2. Kurangnya Rasa Percaya Diri
            Orang-orang yang kebosanan tidak memiliki rasa percaya diri dan mereka selalu menganggap semua yang terjadi sebagai kegagalan mereka. Bahkan kesalahan sekecil apapun mereka anggap sebagai masalah besar dan mereka hal-hal tersebut menguras perhatian mereka jauh lebih besar dari orang pada umumnya.
3. Lebih memperhatikan kesalahan
            Dalam kehidupan,  pasti melakukan kesalahan; beberapa orang membuat lebih banyak kesalahan. Orang yang menderita kebosanan lebih memfokuskan diri pada jumlah kesalahan yang mereka buat. Sebagai hasilnya, mereka menciptakan kesan negatif mengenai kesalahan.
4. Merasa tertekan karena berbagai kewajiban dalam hidup
            Dalam situasi ini, orang-orang selalu berpikir apa yang seharusnya mereka lakukan dan tidak seharusnya mereka lakukan. Hasilnya, di penghujung hari mereka terbebani oleh sejumlah komitmen.
5. Merasa lemah
            Permasalahan bagi orang yang mengalami kebosanan adalah merasa tidak ada satu hal pun yang bisa memuaskan. Bahkan ketika menyadari bisa memperbaiki mood, tidak melakukannya. Nasihat yang di peroleh dari teman-teman dan keluarga dianggap tidak perlu dan tak berguna. Satu hal yang paling di rasakan adalah ketidakmampuan untuk berharap atau terinspirasi oleh sesuatu hal dan memperhatikannya.

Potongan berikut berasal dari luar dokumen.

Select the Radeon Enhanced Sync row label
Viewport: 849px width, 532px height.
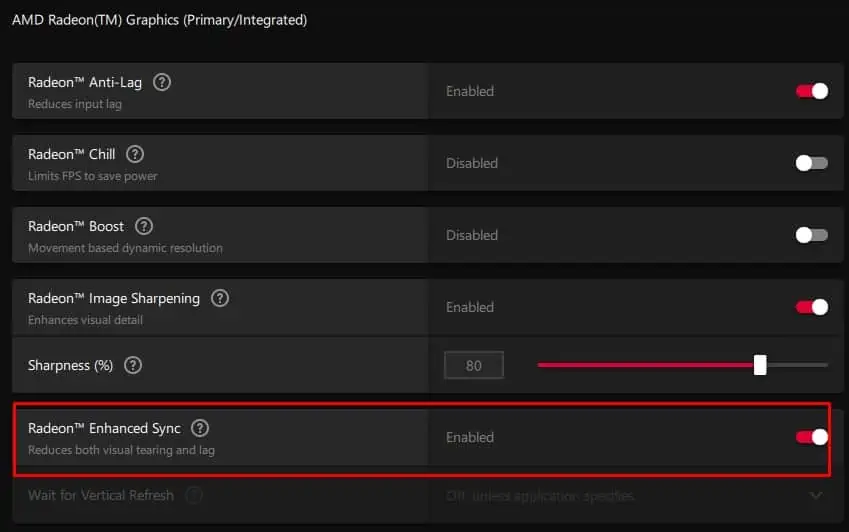104,428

C. Gejala-gejala kebosanan
            Gejala-gejala kebosanan/burnout menurut Cardinnel. C. dikutip dari buku  Gunarsa (2008: 122- 123) meliputi simtom fisik dan simtom perilaku sebagai berikut:
  1. Simtom atau gejala fisik, yaitu
a.    Kelelahan luar biasa.
b.   Sakit kepala dan gangguan pencernaan.
c.    Berat badan turun.
d.   Susah tidur.
e.    Depresi dan sesak napas.
  1. Simtom atau gejala perilaku, yaitu
a.    Suasana hati atau emosi yang berubah-ubah.
b.   Meningkatnya reaksi mudah tersinggung.
c.    Berkurangnya perhatian terhadap orang lain.
d.   Menurunnya toleransi terhadap frustasi.
e.    Rasa curiga terhadap orang lain.
f.    Rasa tidak berdaya dan kehilangan pengendalian diri.
            Dari penjelasan di atas terlihat munculnya reaksi-reaksi terhadap kebosanan (burnout) terbagi dua kelompok. Kelompok  pertama adalah gangguan kefaalan yang ditandai oleh berat badan turun, kekuatan turun, cepat lelah, denyut nadi meningkat, otot-otot melemas, gangguan pencernaan dan gangguan tidur. Sementara kelompok kedua adalah gangguan psikologis seperti minat latihan yang menurun, motivasi yang secara umum juga menurun, perubahan sikap, serta merasa bosan dan gelisah. Pendapat lain mengungkapkan bahwa reaksi terhadap kejenuhan dan kebosanan memiliki tingkatan. Misalnya, tingkat pertama ditandai oleh meningginya ambang kepekaan, lelah, khawatir, dan frustasi. Tingkat kedua dari kebosanan adalah memperlihatkan reaksi yang sama dengan dua kelompok diatas, namun dalam waktu yang lebih lama. Tingkat tiga telah lebih mendalam dengan munculnya gejala-gejala fisik (somatisasi) seperti gangguan lambung, nyeri di pinggang dan sakit kepala.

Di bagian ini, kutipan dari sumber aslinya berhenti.